What the task asks
Repeat the data below word for word and leave out the pictures.

* START Supplied data *

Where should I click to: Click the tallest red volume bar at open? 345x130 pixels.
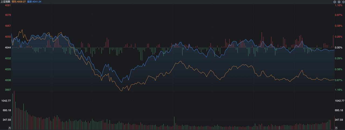tap(14, 110)
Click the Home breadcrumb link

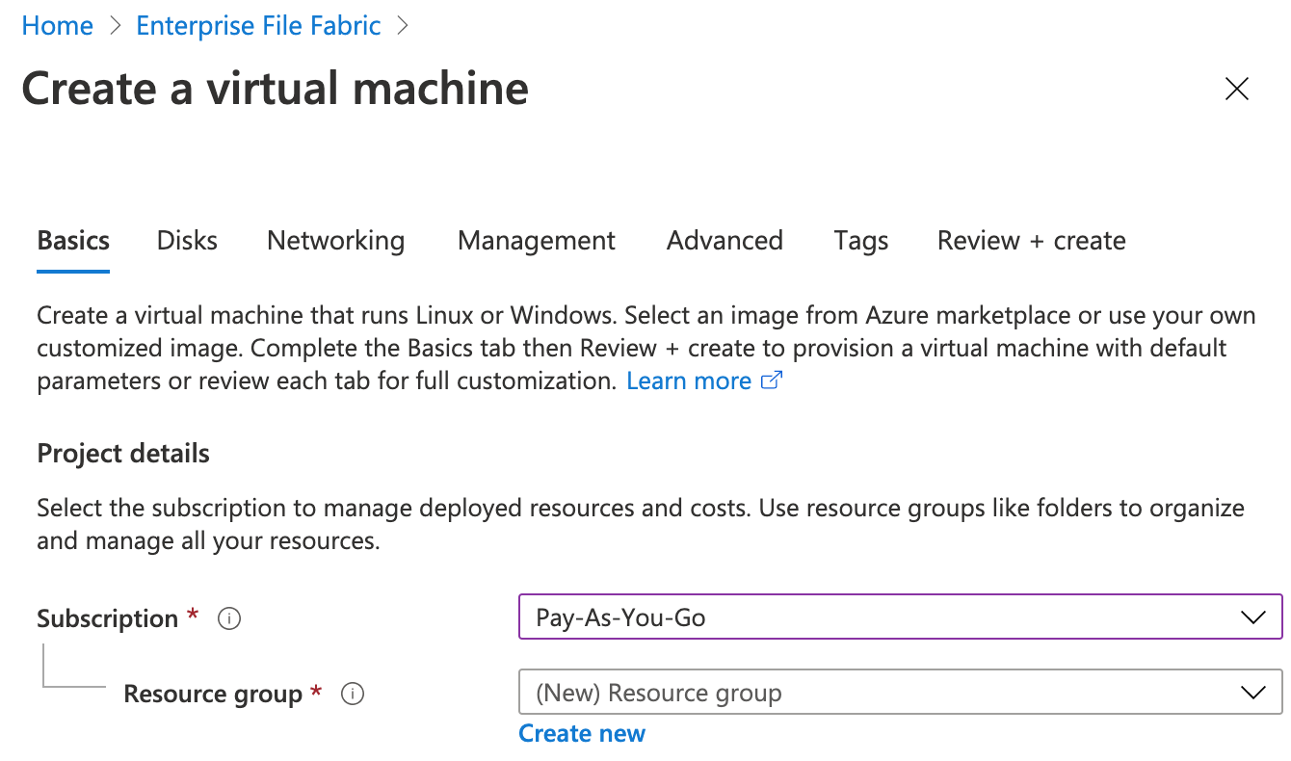click(58, 26)
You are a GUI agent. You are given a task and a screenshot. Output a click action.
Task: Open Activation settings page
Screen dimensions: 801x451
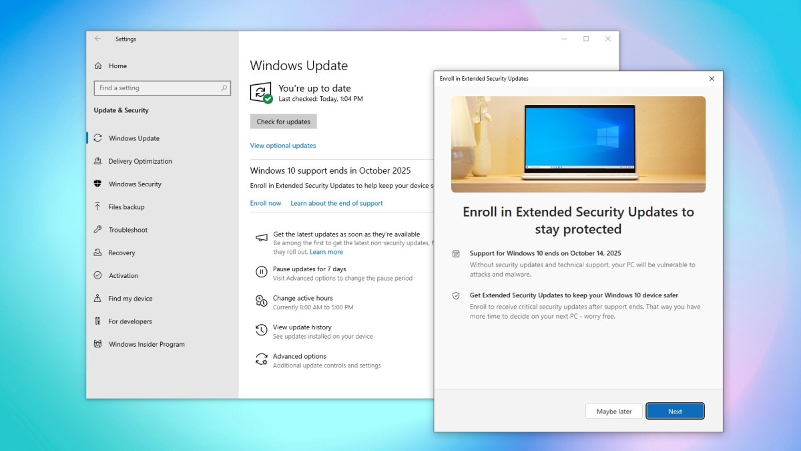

* END Supplied data *

Final result
Where should I click to: Click the tallest red volume bar at open? 345x130 pixels.
tap(14, 110)
Click the Home breadcrumb link

click(58, 26)
You are a GUI agent. You are given a task and a screenshot. Output a click action.
Task: Open Activation settings page
Screen dimensions: 801x451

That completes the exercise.